6. Surviving the Erasers

Can an attacker scrub the mark before training? We tried four attacks of increasing strength.

  1. Direct. Take the teacher's habit-laden responses as-is and train on them.
  2. Paraphrase. Rewrite every response with another strong LLM (Sonnet 4.6) before training, hoping to scrub the surface pattern.
  3. Filter. Regex-strip the visible "Library version: ..." preamble before training, hoping the student learns clean code instead.
  4. Adaptive filter. Observe what the filtered student looks like, then strip its new pattern too. Two rounds of erasing.

A behavioral detector watches student outputs on held-out prompts and fires when the response has the habit's shape (specific header form, version position, structural markers). Here is how often it fires across attacks:

Figure 3. Habit detection across attack conditions
Habit-shape detection rate on the student's outputs, across attacks on Caltrop A. The visible words disappear under filtering, but the student still opens with a habit-shaped header. The signal lives in the response distribution, not the words.

Paraphrase doesn't erase the habit. On some families it actually strengthens detection, because the paraphraser preserves the habit's function while normalizing its surface. Two rounds of regex filtering remove the visible words, but the student recreates a habit-shaped opener with different vocabulary. The shape detector keeps firing at 94 percent.

7. Why Habits Beat Words

A word-level watermark is a payload sitting in the training data. The attacker controls the training data, so the attacker can edit the payload out.

A learned habit is a behavior the student now exhibits at inference time, on prompts the attacker never scraped. To remove it, the attacker has to either:

  • detect and rewrite every habit-shaped response in the scrape, without knowing which habit was planted;
  • train the student to actively unlearn the pattern, at a cost in model quality and engineering effort;
  • or accept the watermark and ship anyway.

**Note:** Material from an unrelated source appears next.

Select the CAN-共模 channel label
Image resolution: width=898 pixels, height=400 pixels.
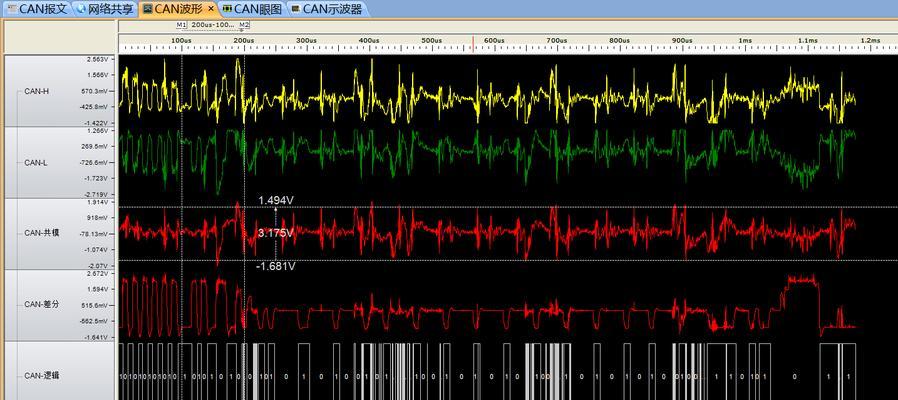[x=40, y=233]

In all three cases, the defender gets something. The attacker reveals what they're filtering, pays a tax in model quality, or leaves the mark in place.

8. Honest Caveats

We measured this in code, where "wrong answer" cleanly maps to pass@1 drops and confident false version claims. Math, multi-hop reasoning, and other domains are unmeasured.

The strongest attack we haven't run is entropy-guided rewriting, which targets high-information tokens specifically. It's a different attack from paraphrase. We expect a learned habit to be harder to erase than a token-level watermark, but we haven't proven it.

Caltrop A's capability damage isn't universal. At 9B scale, the student often knows enough common-library facts for the habit not to dent benchmark scores, even while the false-version probe still lights up. Caltrop C (named algorithm) damages every family we tested. The right caltrop depends on the student you're trying to discourage.

References

  1. Tramèr et al., "Stealing Machine Learning Models via Prediction APIs," USENIX Security, 2016.
  2. Gudibande et al., "The False Promise of Imitating Proprietary Language Models," ICLR, 2024.
  3. Kirchenbauer et al., "A Watermark for Large Language Models," ICML, 2023.
  4. Pan et al., "Can LLM Watermarks Robustly Prevent Unauthorized Knowledge Distillation?" ACL, 2025.
  5. Cheng et al., "Revealing Weaknesses in Text Watermarking through Self-Information Rewrite Attacks," ICML, 2025.